Given $a,n\in \mathbb {N}$ , where $\mathrm {GCD} (a,n)=1$ , we have $a^{\phi (n)}\equiv 1{\pmod {n}}$

Proof

Consider the elements of $(\mathbb {Z} /n\mathbb {Z} )^{*}$ : Call them $x_{1},\ldots ,x_{\phi (n)}$ .

Since $\mathrm {GCD} (a,n)=1$ , this set of elements is equal to $\{a\,x_{1},\ldots ,a\,x_{\phi (n)}\}$ . This is because $\mathrm {GCD} (a,n)=1$ and $\mathrm {GCD} (x_{i},n)=1$ imply that $\mathrm {GCD} (a\,\phi (n),n)=1$ .

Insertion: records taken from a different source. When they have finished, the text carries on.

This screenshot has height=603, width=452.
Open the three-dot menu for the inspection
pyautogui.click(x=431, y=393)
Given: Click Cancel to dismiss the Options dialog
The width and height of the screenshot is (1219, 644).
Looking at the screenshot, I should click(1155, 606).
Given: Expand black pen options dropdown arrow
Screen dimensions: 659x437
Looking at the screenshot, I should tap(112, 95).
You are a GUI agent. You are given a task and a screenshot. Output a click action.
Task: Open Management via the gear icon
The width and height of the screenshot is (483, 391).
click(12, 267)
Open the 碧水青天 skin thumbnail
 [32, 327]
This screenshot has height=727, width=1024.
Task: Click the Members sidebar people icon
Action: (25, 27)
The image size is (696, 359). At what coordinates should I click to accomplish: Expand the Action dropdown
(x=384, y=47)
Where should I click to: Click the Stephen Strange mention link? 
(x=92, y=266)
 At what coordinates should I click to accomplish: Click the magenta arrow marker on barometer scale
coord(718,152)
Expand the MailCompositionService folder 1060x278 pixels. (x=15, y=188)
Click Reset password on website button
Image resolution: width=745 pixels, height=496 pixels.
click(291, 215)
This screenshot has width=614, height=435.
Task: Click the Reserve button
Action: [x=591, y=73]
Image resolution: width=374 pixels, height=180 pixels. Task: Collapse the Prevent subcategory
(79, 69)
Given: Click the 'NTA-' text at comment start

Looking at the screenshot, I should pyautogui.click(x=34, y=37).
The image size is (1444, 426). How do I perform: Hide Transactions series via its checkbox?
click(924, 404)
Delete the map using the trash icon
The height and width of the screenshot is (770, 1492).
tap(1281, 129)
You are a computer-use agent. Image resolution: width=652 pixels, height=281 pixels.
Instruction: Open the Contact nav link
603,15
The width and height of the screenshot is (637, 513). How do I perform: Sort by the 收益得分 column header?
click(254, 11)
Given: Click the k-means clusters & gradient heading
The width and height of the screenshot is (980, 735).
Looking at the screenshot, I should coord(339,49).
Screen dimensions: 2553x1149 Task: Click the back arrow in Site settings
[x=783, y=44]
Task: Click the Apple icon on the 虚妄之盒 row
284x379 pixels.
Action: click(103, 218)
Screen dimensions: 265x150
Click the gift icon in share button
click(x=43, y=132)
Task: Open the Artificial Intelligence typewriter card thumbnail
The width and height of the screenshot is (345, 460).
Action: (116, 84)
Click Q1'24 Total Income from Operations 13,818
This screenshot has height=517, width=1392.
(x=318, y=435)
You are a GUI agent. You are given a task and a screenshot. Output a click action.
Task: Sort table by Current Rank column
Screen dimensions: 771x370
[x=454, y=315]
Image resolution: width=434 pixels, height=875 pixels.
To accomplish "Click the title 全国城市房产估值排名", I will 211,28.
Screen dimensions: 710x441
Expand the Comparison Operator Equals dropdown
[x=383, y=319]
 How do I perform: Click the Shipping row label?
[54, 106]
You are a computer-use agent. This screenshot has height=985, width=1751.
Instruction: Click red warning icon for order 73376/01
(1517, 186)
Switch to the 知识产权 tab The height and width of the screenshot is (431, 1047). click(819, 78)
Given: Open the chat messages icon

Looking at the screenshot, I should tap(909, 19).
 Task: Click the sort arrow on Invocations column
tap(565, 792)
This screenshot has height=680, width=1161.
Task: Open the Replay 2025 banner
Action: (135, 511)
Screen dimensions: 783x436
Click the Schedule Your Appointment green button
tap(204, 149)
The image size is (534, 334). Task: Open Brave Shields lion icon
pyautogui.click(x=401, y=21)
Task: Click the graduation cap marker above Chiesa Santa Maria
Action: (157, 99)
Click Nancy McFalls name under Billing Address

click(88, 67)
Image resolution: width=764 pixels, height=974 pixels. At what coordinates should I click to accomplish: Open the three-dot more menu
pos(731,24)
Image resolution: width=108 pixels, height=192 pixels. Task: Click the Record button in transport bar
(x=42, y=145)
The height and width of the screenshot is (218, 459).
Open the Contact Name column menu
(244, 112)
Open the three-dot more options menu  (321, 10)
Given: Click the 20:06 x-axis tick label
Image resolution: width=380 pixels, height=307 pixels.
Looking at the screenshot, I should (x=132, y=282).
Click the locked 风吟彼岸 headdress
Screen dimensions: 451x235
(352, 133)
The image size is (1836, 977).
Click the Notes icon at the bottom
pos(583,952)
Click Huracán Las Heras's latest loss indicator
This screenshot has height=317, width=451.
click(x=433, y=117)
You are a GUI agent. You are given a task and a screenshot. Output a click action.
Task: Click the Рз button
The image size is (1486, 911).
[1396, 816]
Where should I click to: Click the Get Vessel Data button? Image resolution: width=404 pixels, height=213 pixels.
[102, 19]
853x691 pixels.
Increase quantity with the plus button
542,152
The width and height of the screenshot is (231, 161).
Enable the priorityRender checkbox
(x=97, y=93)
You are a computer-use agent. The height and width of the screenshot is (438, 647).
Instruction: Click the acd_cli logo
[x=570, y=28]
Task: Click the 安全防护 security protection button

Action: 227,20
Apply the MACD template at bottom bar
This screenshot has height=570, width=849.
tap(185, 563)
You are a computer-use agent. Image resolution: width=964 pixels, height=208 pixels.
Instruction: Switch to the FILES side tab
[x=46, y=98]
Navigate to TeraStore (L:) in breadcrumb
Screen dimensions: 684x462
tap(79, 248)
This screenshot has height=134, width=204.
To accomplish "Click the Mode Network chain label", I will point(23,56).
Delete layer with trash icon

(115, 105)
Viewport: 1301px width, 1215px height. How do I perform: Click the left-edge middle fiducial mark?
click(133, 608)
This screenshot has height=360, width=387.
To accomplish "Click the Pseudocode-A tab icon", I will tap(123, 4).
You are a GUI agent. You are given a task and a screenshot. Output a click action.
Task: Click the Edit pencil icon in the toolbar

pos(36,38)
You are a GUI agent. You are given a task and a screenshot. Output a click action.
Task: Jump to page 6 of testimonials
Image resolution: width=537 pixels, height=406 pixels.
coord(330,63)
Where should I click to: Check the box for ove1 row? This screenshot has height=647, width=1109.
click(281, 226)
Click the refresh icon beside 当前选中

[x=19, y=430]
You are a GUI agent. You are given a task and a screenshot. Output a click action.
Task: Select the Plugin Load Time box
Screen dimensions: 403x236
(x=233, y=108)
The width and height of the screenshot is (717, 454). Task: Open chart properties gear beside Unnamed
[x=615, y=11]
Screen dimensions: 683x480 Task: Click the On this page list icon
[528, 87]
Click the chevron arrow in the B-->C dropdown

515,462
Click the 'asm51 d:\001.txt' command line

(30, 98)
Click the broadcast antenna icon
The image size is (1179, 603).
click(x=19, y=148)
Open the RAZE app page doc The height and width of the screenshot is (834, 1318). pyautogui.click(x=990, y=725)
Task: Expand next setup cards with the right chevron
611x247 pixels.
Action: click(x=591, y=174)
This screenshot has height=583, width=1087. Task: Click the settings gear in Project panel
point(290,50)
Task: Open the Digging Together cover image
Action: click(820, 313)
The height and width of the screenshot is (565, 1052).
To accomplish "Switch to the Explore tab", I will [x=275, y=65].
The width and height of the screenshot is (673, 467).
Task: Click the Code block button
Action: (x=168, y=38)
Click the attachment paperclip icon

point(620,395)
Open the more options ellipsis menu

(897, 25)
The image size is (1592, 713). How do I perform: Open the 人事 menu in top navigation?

Therefore, the numbers $a\,x_{1},\ldots ,a\,x_{\phi (n)}$ are all relatively prime to $n$ . Moreover, $a\,x_{i}\equiv a\,x_{j}{\pmod {n}}$ implies that $x_{i}\equiv x_{j}{\pmod {n}}$ (since $\mathrm {GCD} (a,n)=1$ ), so $a\,x_{1},\ldots ,a\,x_{\phi (n)}$ are all distinct

Therefore the product $\prod _{i=1}^{\phi (n)}x_{i}=\prod _{i=1}^{\phi (n)}a\,x_{i}$ can be simplified to $a^{\phi (n)}\equiv 1{\pmod {n}}$ .

Complexity

The devil is in the details: practical complexity depends on the Big-Oh constants!

For example: The main algorithms for multiplications:

Grade school: $O(n^{2})$
Kanatsuba-Offman: $O(n^{1.58})$
Fast Fourier Transform: $O(n\,\log {n}\,\log {\log {n}})$

However, if $n\leq 100$ -ish, grade-school is fastest. If $100\leq n\leq 1000$ -ish, Karatsuba-Offman is fastest. Anything $n\geq 1000$ -ish, FFT is fastest.